Se, felizmente, nós não nos lembramos mais de como era o mundo antes do Me Too, “Ela Disse” faz o trabalho de “refrescar” a nossa memória. Antes desse movimento, o assédio sexual sofrido pelas mulheres em diversos setores e ramos empresariais era de certa forma naturalizado.
O Me Too se tornou viral em outubro de 2017 como uma hashtag nas mídias sociais, na tentativa de demonstrar a prevalência generalizada de agressão sexual e assédio, especificamente no local de trabalho. O ponto alto foram as acusações de abuso sexual contra Harvey Weinstein, dono da Miramax. A frase, que em português significa “eu também”, foi mais tarde popularizada pela atriz estadunidense Alyssa Milano, no Twitter em 2017.
Adaptação do livro de mesmo nome, a trama de “Ela Disse” mostra como se deu a jornada das repórteres do New York Times Megan Twohey (Carrey Mulighan) e Jodi Kantor (Zoe Kazan) – que se tornaram autoras do livro – para contar uma das histórias mais importantes dessa geração, iniciando esse movimento que quebrou décadas de silêncio sobre o assunto de agressão sexual em Hollywood.
O comportamento de Weinstein era um dos segredos mais bem guardados de Hollywood. Por décadas, segundo relatos, o executivo usou o famoso “teste do sofá” com jovens atrizes aspirantes a estrelas. Mira Sorvino, por exemplo, perdeu um papel em “O Senhor dos Anéis” após recusar as investidas do executivo, quando a Miramax seria o estúdio responsável, antes de o projeto ser transferido para a New Line. Mais tarde o diretor Peter Jackson confirmou o corte no elenco. Com as denúncias, vieram à tona os casos de Gwyneth Paltrow, Angelina Jolie e dezenas de outras atrizes assediadas pelo produtor.

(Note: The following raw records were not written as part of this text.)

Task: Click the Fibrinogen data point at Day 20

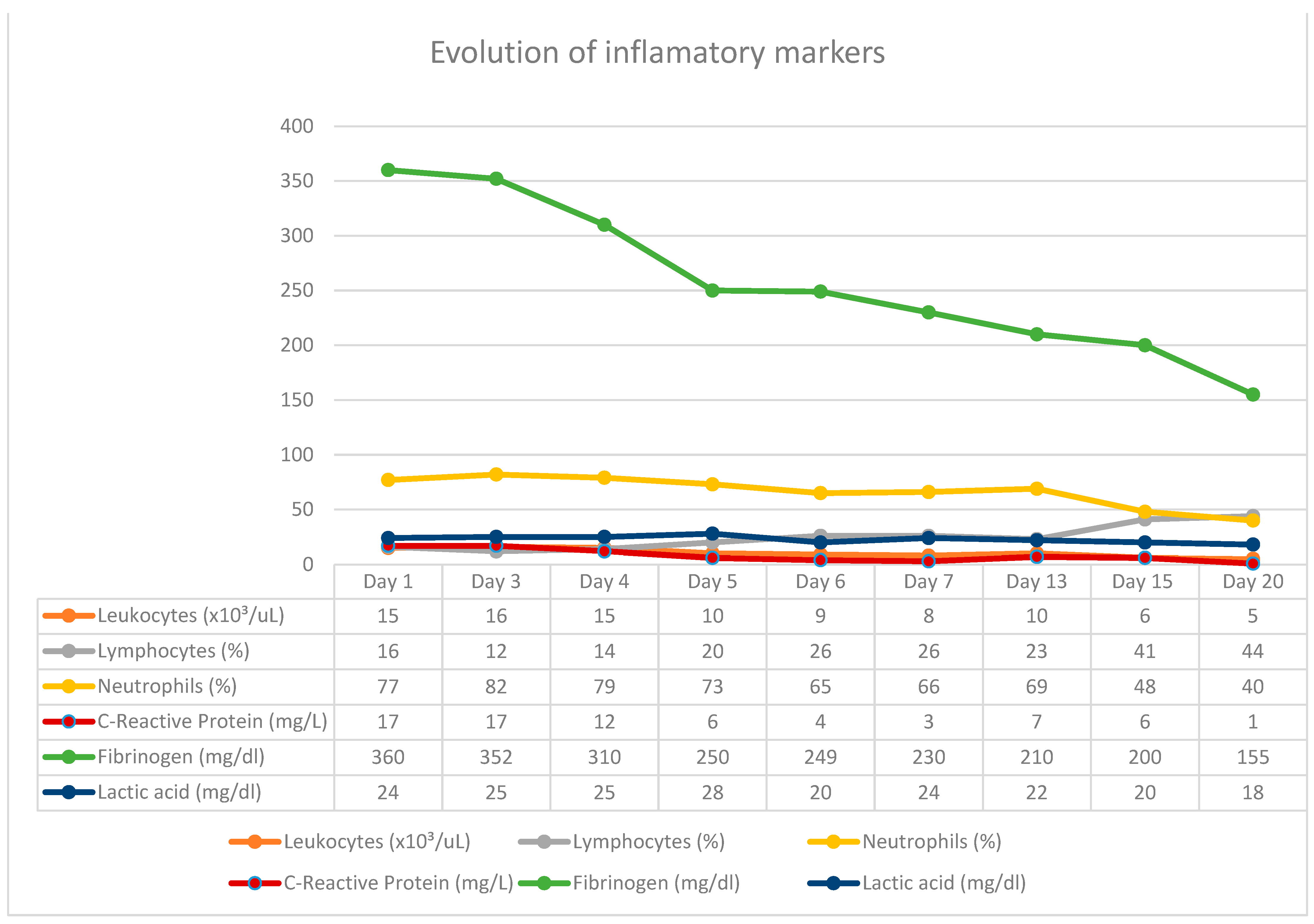Action: pos(1253,394)
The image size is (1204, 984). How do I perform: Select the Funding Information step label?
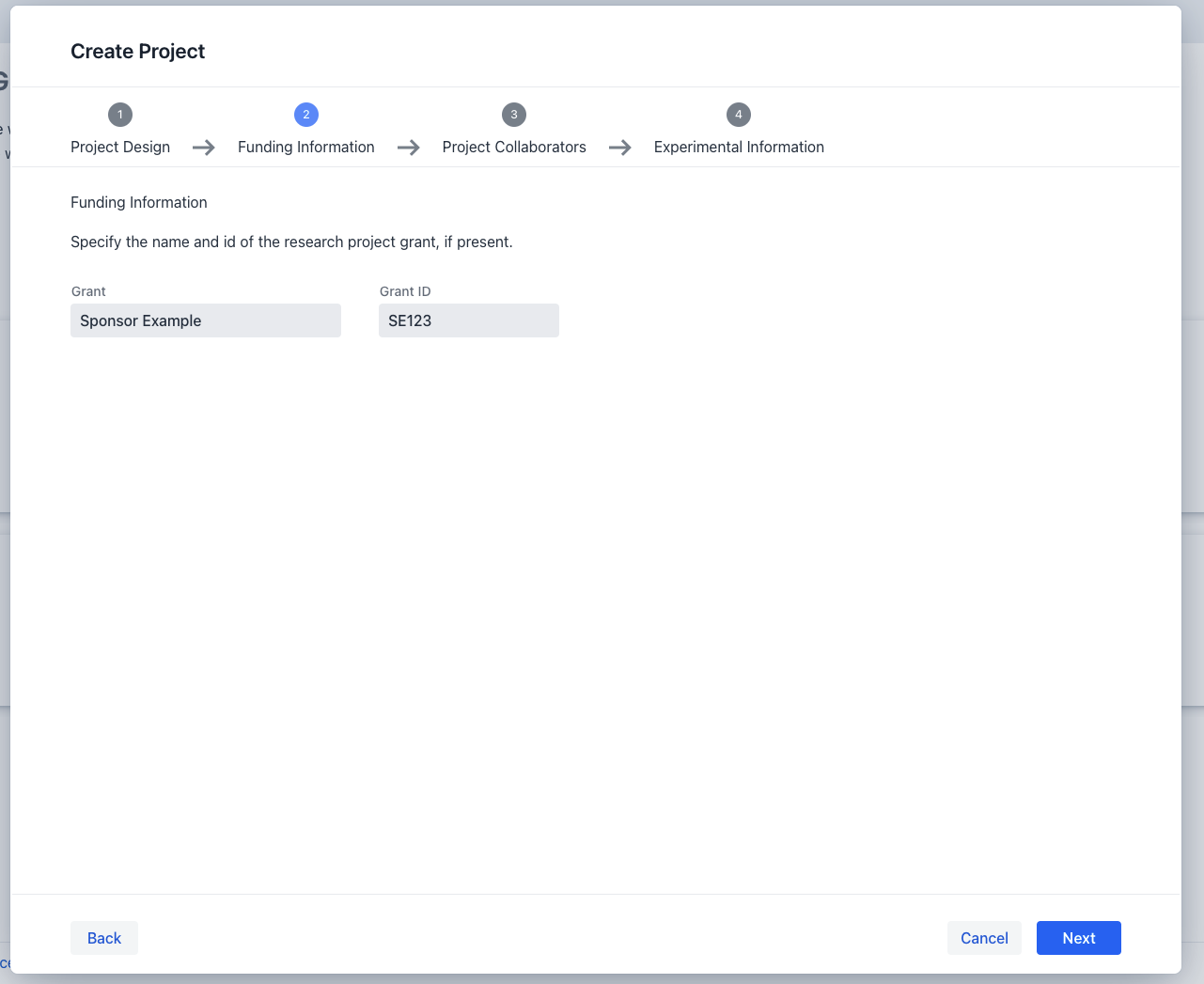pyautogui.click(x=306, y=147)
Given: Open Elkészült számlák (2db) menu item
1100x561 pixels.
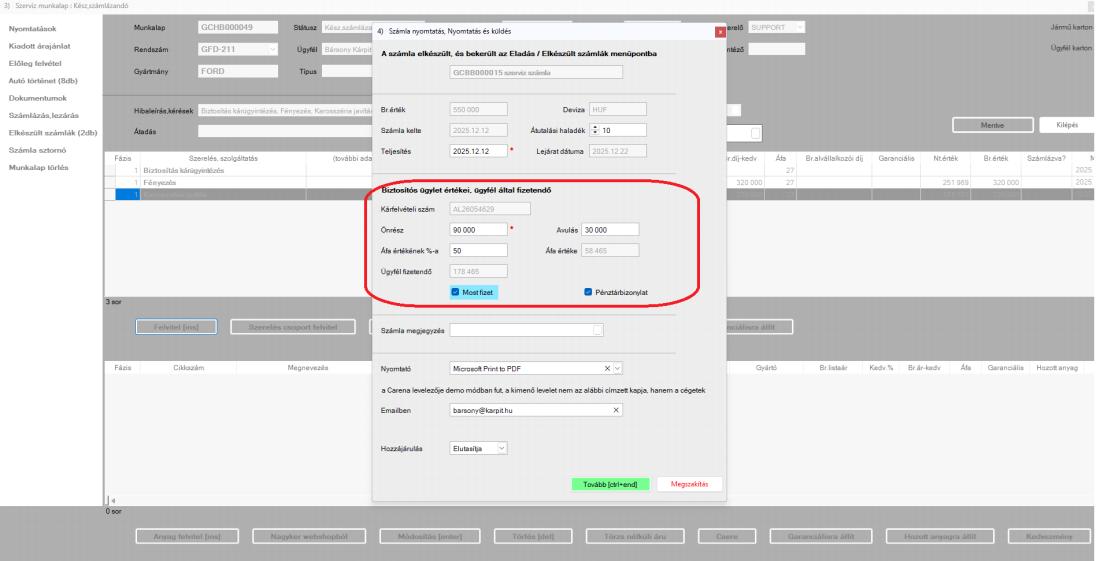Looking at the screenshot, I should pos(53,133).
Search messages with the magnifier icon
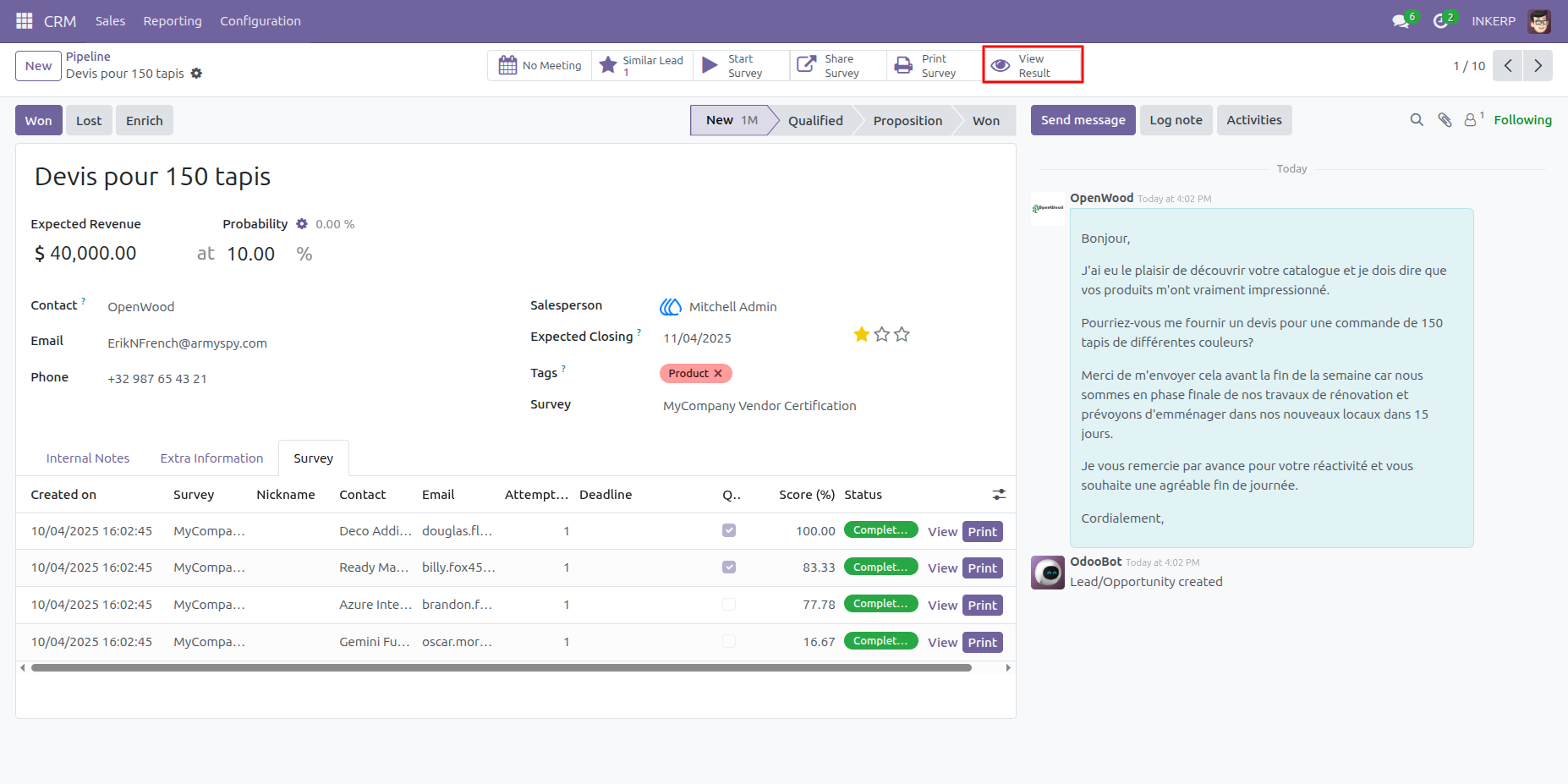The height and width of the screenshot is (784, 1568). coord(1417,120)
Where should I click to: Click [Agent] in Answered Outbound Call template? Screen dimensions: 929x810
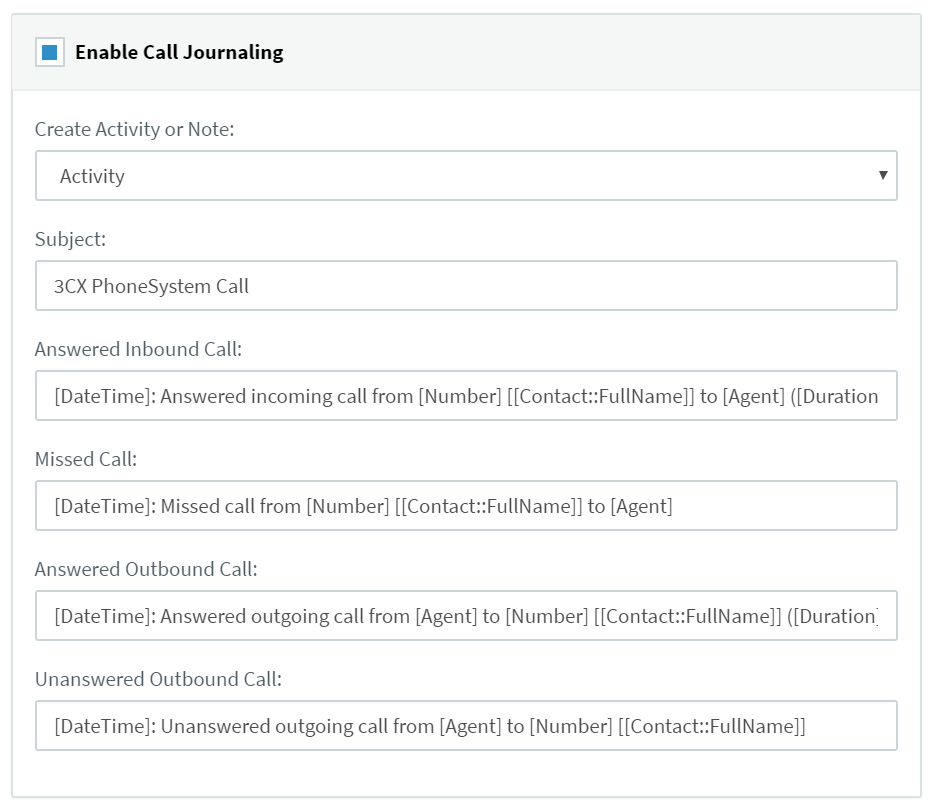click(x=446, y=616)
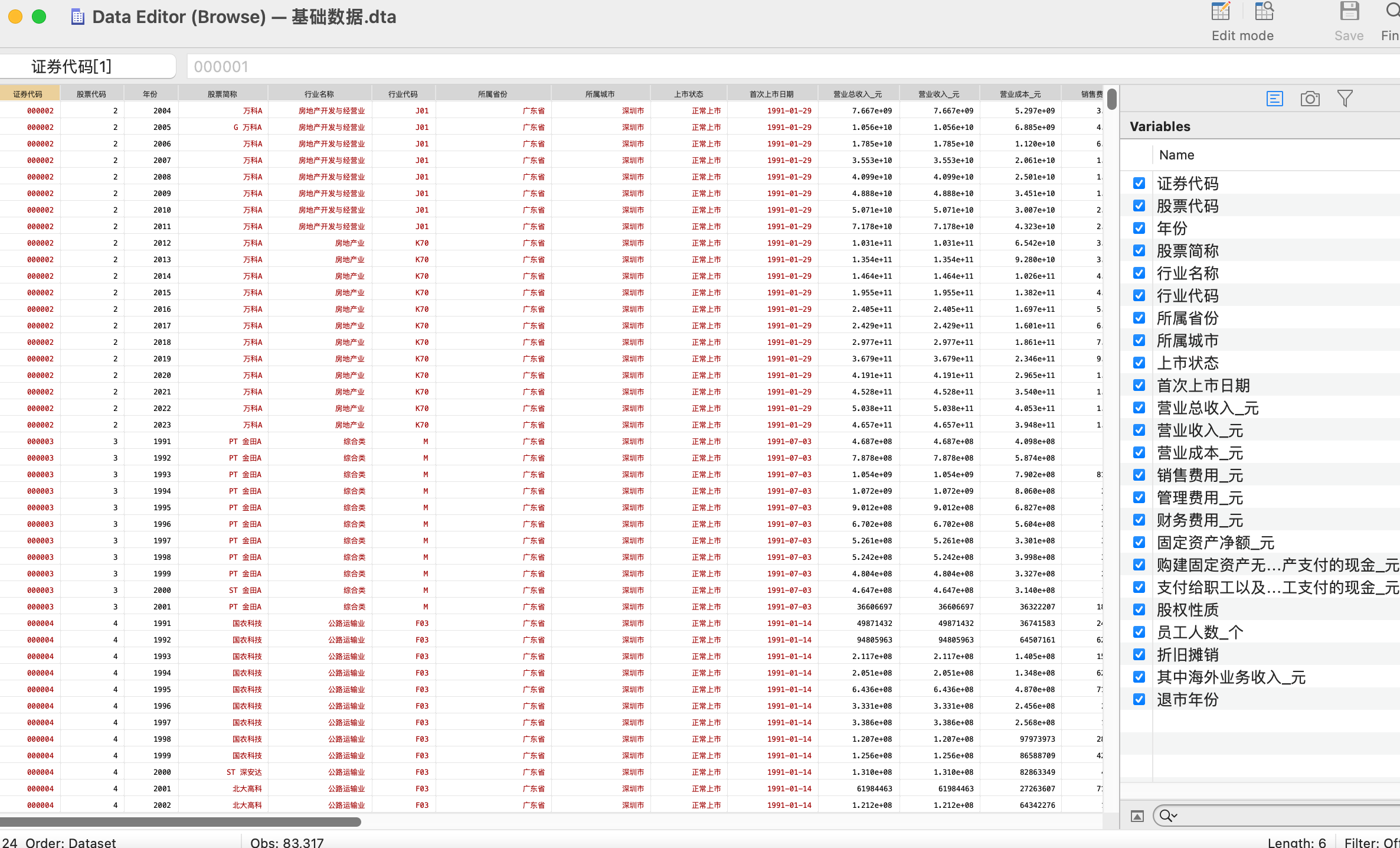Switch to Edit mode pencil-grid icon
Viewport: 1400px width, 848px height.
click(1221, 12)
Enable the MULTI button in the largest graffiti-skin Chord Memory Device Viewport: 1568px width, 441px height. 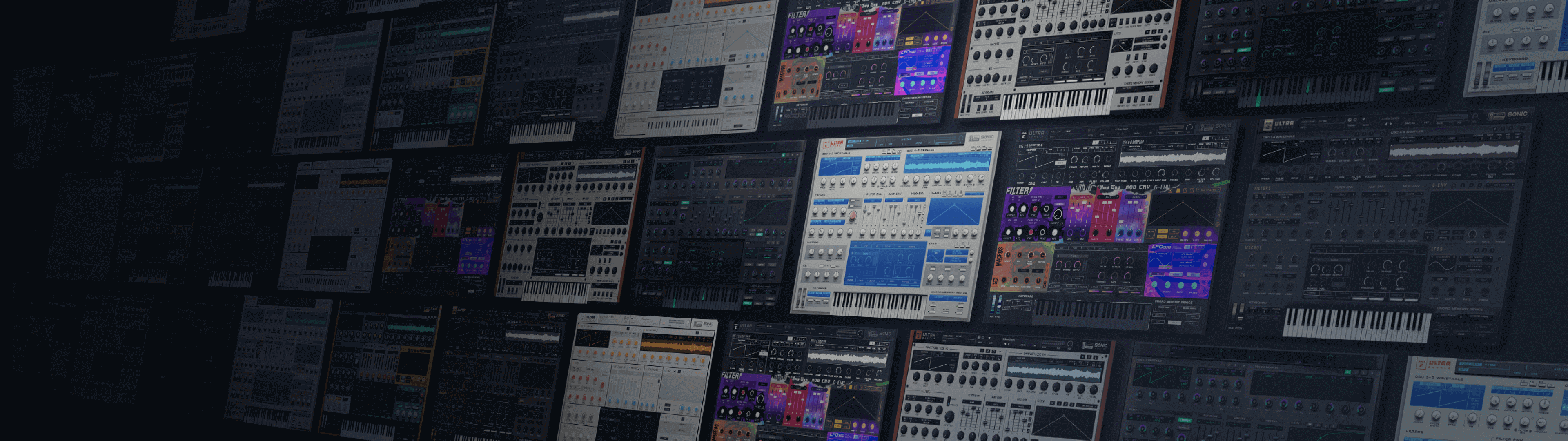tap(1175, 323)
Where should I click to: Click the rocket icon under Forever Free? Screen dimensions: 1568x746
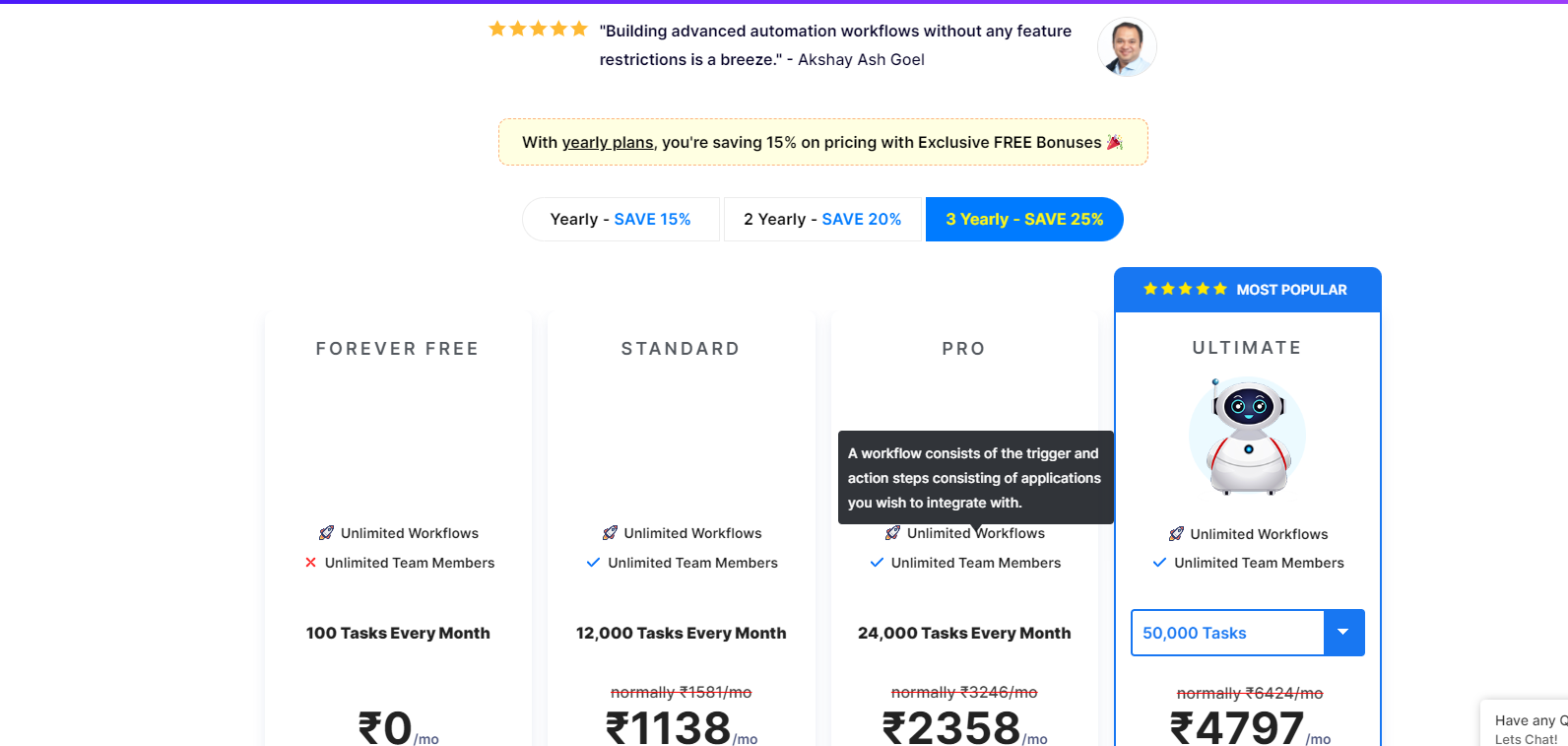pyautogui.click(x=326, y=533)

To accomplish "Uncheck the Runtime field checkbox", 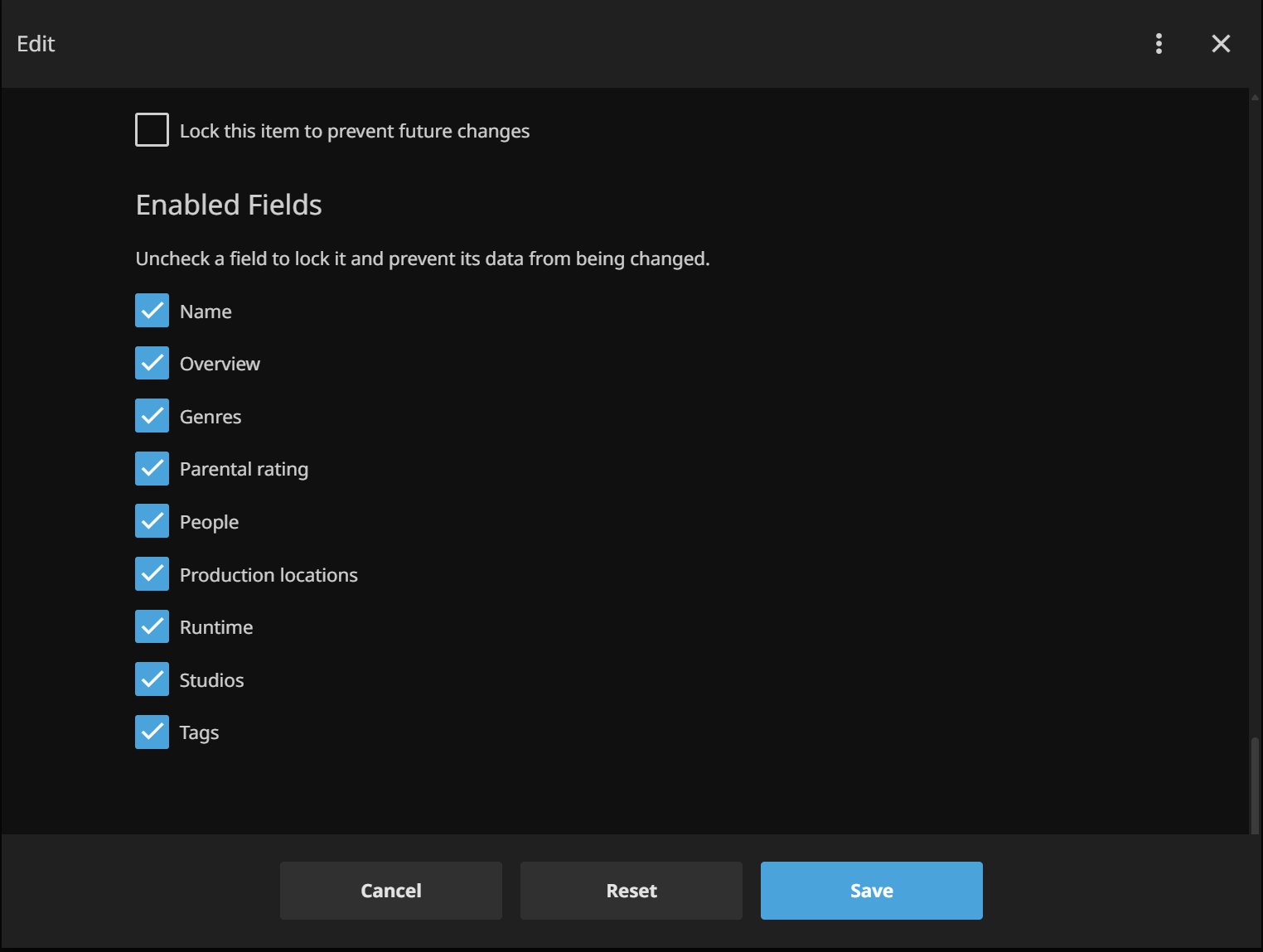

Como cinebiografia que cobre uma trama investigativa, a referência, como acontece recorrentemente há pelo menos 40 anos, é “Todos os Homens do Presidente”. E como Hollywood tem grande apreço por esse segmento, é bem provável que venha uma indicação ao Oscar.
Dirigido e escrito por mulheres, o longa cumpre satisfatoriamente a função de contar a história de forma condensada e simplificada (com suas inevitáveis liberdades poéticas, é claro), mas isso não significa que o roteiro de Rebecca Lenkiewicz (“Ida”, “Desobediência”) resvale no simplismo, ou carregue nas tintas dramáticas – embora em alguns momentos esteja à beira disso. No todo, o script conduz a trama no tom certo.
O comando da alemã Maria Schrader (“O Homem Ideal”) busca inspiração nítida no já citado longa de Alan J. Pakula, lançado em 1976, trazendo veracidade à abordagem, ainda que com as necessárias cores ficcionais, e uma direção de atores correta.
Carrey Mulighan e Zoe Kazan se mostraram boas escolhas de casting. Óbvio que a trama escolhe o viés heroico para retratar ambas as jornalistas e as atrizes procuraram imprimir humanidade em suas atuações, o que foi primordial para a empatia com o público e não deixar a veracidade escapulir. Vale ressaltar os bons trabalhos dos bons coadjuvantes Patricia Clarkson, que vive a editora do TImes, Rebecca Corbett, e Andre Braugher como o editor executivo Dan Basquet. Chama atenção que o segundo apresenta um tipo físico distinto de sua contraparte da vida real, que possui uma tonalidade mais clara de pele negra, contudo isso não possui relevância para a trama.
“Ela Disse” mexe em uma ferida ainda exposta dentro de Hollywood e mostra que o tema ainda merece ser discutido, pois há muito o que se avançar. Por mais que o êxito de Megan Twohey e Jodi Kantor ainda não seja suficiente para transformar as relações de poder no meio corporativo, é inegável que a saga da dupla foi um marco.